◆ Aim of the task: Look for "will" in the listing below. Gather each line that contains it.

-- -- --

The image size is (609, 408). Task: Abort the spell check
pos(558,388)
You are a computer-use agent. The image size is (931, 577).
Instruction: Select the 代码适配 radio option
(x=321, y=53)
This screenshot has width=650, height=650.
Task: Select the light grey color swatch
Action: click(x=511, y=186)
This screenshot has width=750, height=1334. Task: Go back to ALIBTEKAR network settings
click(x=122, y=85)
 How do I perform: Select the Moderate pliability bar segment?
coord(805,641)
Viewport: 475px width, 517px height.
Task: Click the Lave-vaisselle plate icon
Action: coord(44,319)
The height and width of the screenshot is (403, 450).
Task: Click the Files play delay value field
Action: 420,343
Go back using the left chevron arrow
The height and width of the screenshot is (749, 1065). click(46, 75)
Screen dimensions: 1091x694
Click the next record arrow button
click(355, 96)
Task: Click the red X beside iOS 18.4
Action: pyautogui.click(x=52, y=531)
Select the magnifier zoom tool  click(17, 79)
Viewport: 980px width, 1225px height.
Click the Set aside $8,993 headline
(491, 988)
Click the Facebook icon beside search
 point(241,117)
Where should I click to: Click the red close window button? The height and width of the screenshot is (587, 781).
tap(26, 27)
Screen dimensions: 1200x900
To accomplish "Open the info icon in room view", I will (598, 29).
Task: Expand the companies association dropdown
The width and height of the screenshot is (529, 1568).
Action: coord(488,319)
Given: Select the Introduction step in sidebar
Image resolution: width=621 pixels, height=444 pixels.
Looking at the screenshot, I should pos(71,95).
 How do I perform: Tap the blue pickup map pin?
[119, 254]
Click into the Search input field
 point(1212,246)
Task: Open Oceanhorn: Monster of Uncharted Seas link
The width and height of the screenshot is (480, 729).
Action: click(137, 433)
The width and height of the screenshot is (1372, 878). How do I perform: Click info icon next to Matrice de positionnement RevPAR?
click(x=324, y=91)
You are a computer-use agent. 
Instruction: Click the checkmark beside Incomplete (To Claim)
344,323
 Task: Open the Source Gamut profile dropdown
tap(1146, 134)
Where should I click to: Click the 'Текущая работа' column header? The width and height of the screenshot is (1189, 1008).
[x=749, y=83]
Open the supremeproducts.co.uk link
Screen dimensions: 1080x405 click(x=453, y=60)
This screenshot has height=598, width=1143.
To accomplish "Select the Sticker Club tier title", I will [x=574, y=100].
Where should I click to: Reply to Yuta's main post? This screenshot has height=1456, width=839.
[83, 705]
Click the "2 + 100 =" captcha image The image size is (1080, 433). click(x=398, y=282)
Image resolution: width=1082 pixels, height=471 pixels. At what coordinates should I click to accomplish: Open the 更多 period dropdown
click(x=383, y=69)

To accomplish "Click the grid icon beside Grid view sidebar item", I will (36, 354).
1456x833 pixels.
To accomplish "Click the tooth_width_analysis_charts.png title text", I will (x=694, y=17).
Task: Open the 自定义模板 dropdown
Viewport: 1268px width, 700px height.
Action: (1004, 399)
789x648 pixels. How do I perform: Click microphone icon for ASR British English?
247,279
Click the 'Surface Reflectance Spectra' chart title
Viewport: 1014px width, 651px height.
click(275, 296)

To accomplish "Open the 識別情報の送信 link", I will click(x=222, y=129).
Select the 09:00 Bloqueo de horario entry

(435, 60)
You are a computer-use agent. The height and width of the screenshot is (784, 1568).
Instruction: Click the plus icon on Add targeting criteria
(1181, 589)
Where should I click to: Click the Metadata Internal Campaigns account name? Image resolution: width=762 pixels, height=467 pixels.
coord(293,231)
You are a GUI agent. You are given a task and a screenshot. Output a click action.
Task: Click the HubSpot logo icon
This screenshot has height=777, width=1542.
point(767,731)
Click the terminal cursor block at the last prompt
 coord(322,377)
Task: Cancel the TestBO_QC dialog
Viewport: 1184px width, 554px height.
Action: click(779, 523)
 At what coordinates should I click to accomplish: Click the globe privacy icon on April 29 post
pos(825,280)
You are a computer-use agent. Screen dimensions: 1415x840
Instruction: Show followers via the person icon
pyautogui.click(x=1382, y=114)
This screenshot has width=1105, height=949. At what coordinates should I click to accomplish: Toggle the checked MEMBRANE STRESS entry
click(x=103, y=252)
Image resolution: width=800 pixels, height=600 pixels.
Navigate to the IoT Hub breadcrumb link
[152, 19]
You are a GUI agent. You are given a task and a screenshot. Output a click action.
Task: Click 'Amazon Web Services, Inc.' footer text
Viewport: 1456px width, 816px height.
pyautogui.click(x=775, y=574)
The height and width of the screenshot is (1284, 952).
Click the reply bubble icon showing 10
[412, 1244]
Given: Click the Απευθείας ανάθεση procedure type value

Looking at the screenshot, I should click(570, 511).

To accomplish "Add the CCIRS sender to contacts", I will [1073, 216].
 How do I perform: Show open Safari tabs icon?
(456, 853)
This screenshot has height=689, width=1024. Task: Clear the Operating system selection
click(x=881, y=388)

-- -- --

◆ Expected answer:
To accomplish "Open the info icon in room view", I will (598, 29).
To accomplish "Select the Sticker Club tier title", I will [x=574, y=100].
To accomplish "Click the grid icon beside Grid view sidebar item", I will (36, 354).
To accomplish "Click the tooth_width_analysis_charts.png title text", I will (x=694, y=17).
To accomplish "Open the 識別情報の送信 link", I will click(x=222, y=129).
To accomplish "Add the CCIRS sender to contacts", I will [1073, 216].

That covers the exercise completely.